Notable authors include:

 Saint Dominic (1170–1221)
 Robert Grosseteste (c. 1175–1253)
 Francis of Assisi (1182–1226)
 Alexander of Hales (died 1245)
 Mechthild of Magdeburg (1210–1285)
 Roger Bacon (1214–1294)
 Bonaventure (1221–1274)
 Thomas Aquinas (1225–1274)
 Angela of Foligno (1248–1309)

Late Scholasticism and its contemporaries
Scholastic theology continued to develop as the 13th century gave way to the fourteenth, becoming ever more complex and subtle in its distinctions and arguments.  The 14th century saw in particular the rise to dominance of the nominalist or voluntarist theologies of men like William of Ockham.  The 14th century was also a time in which movements of widely varying character worked for the reform of the institutional church, such as conciliarism, Lollardy and the Hussites.  Spiritual movements such as the Devotio Moderna also flourished.

Notable authors include:

 Meister Eckhart (1260–1328)
 Duns Scotus (1266–1308)
 Marsilius of Padua (1270–1342)
 William of Ockham (c. 1285–1349)
 John Wycliffe (c. 1320–1384)
 Julian of Norwich (1342–1413)
 Geert Groote (1340–1384)
 Catherine of Siena (1347–1380)
 Jean Gerson (1363–1429)
 Jan Hus (c. 1369–1415)
 Thomas à Kempis (1380–1471)

Renaissance and Reformation
The Renaissance yielded scholars the ability to read the scriptures in their original languages and this in part stimulated the Reformation.
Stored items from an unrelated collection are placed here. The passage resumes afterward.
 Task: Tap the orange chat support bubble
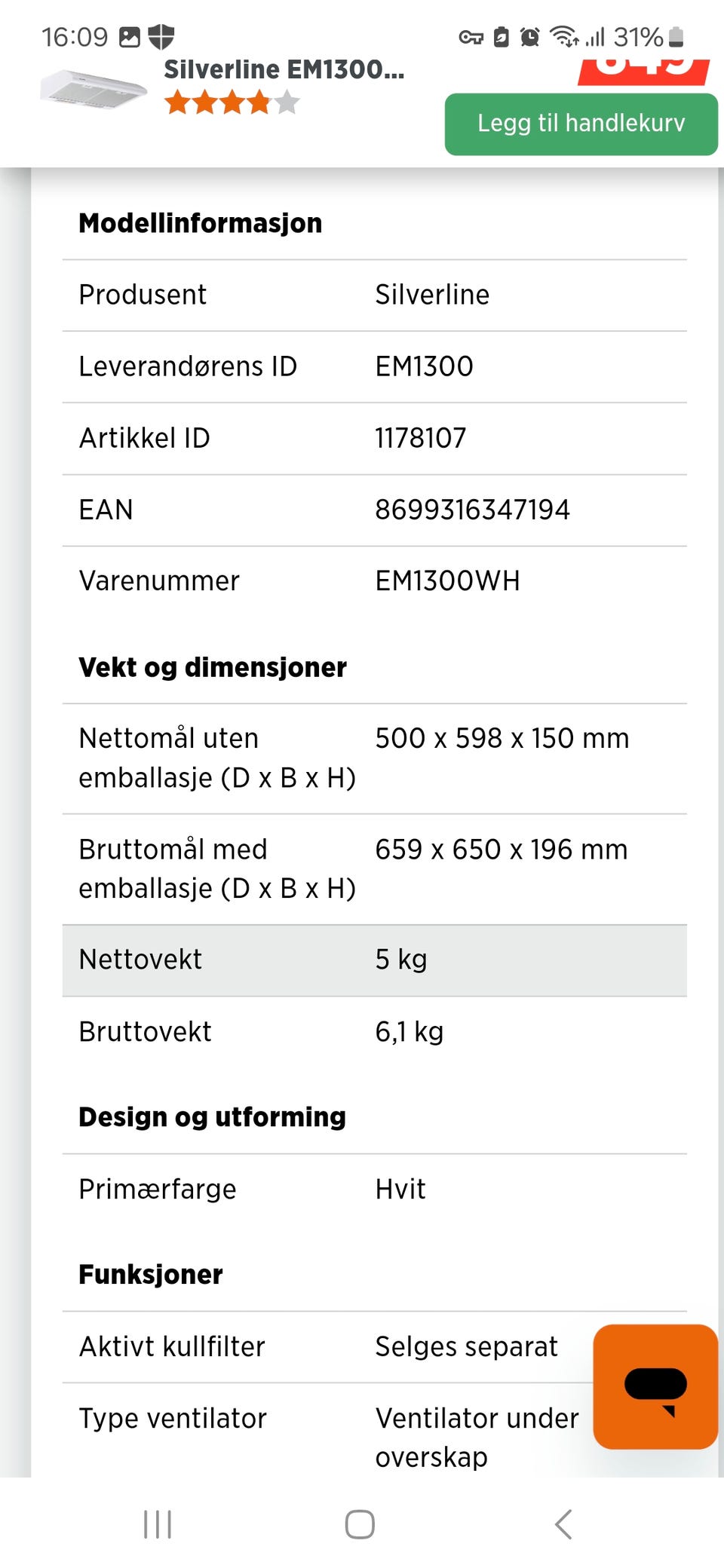tap(655, 1386)
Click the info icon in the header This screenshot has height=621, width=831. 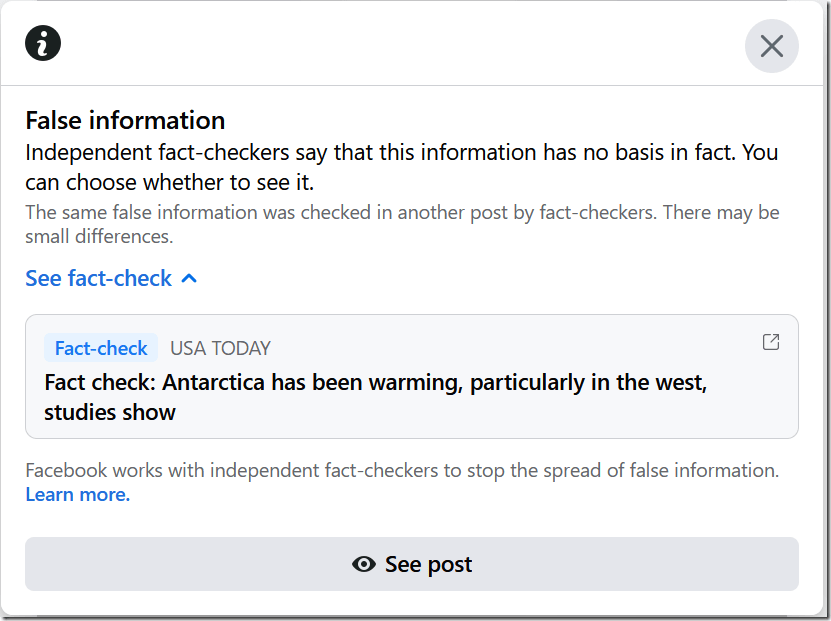pos(44,43)
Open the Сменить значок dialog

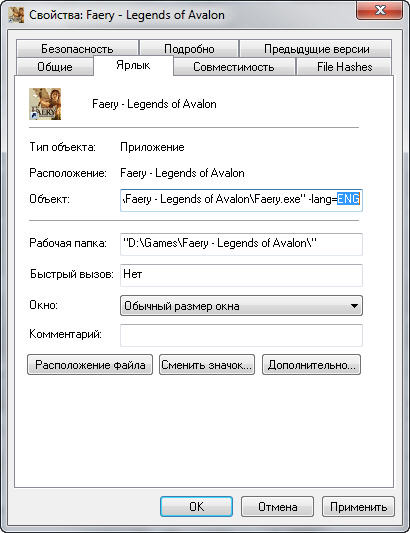click(x=207, y=365)
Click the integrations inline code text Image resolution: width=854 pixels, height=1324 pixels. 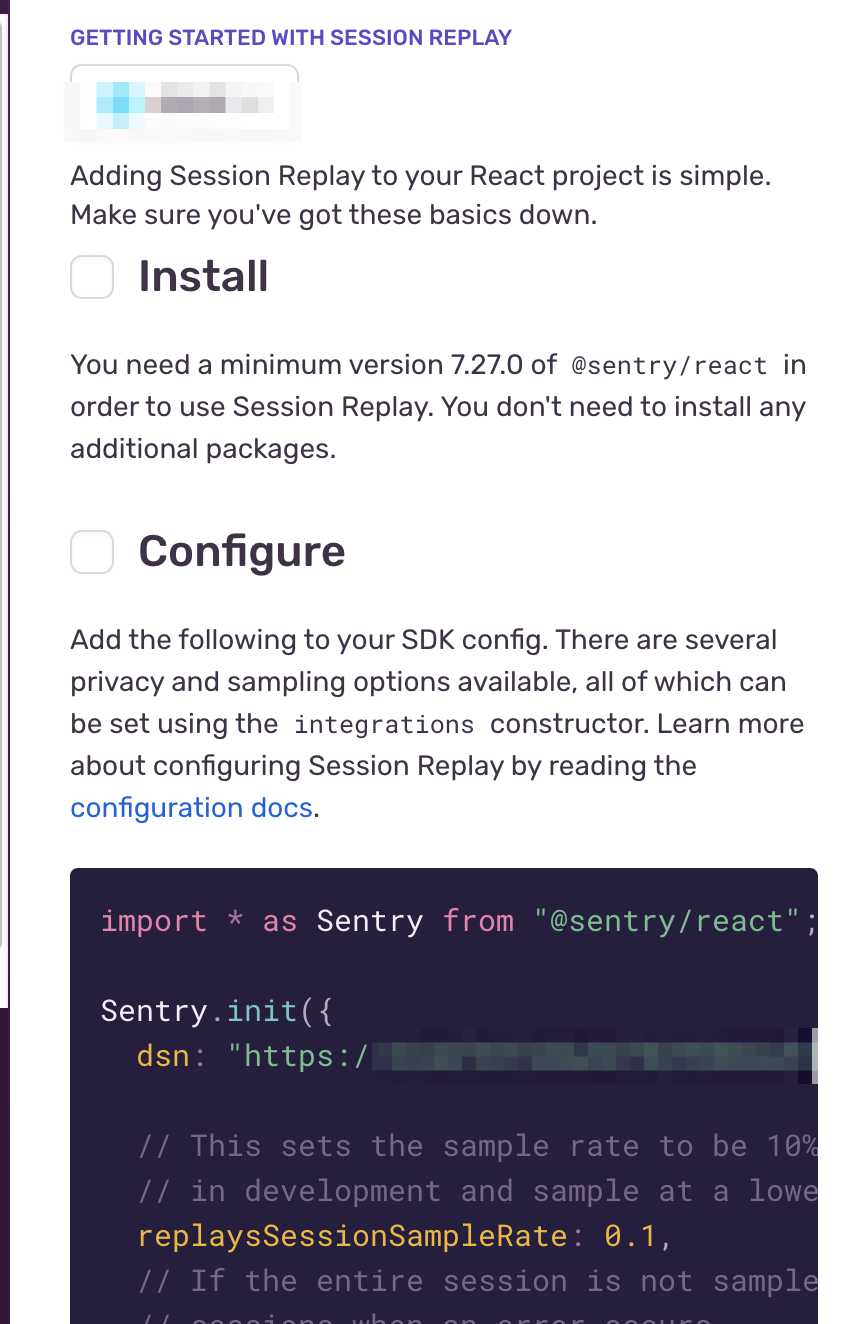click(383, 724)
Martin Luther, a Doctor in Bible at the University of Wittenburg, began to teach that salvation is a gift of God's grace, attainable only through faith in Jesus, who in humility paid for sin. "This one and firm rock, which we call the doctrine of justification", insisted Martin Luther, "is the chief article of the whole Christian doctrine, which comprehends the understanding of all godliness." Along with the doctrine of justification, the Reformation promoted a higher view of the Bible. As Martin Luther said, "The true rule is this: God's Word shall establish articles of faith, and no one else, not even an angel can do so." These two ideas in turn promoted the concept of the priesthood of all believers. Other important reformers were John Calvin, Huldrych Zwingli, Philipp Melanchthon, Martin Bucer and the Anabaptists. Their theology was modified by successors such as Theodore Beza, the English Puritans and Francis Turretin.

Lutheranism

Lutheranism is a major branch of Western Christianity that identifies with the teachings of Luther. Luther's efforts to reform the theology and practice of the church launched The Reformation. As a result of the reactions of his contemporaries, Christianity was divided. Luther's insights were a major foundation of the Protestant movement.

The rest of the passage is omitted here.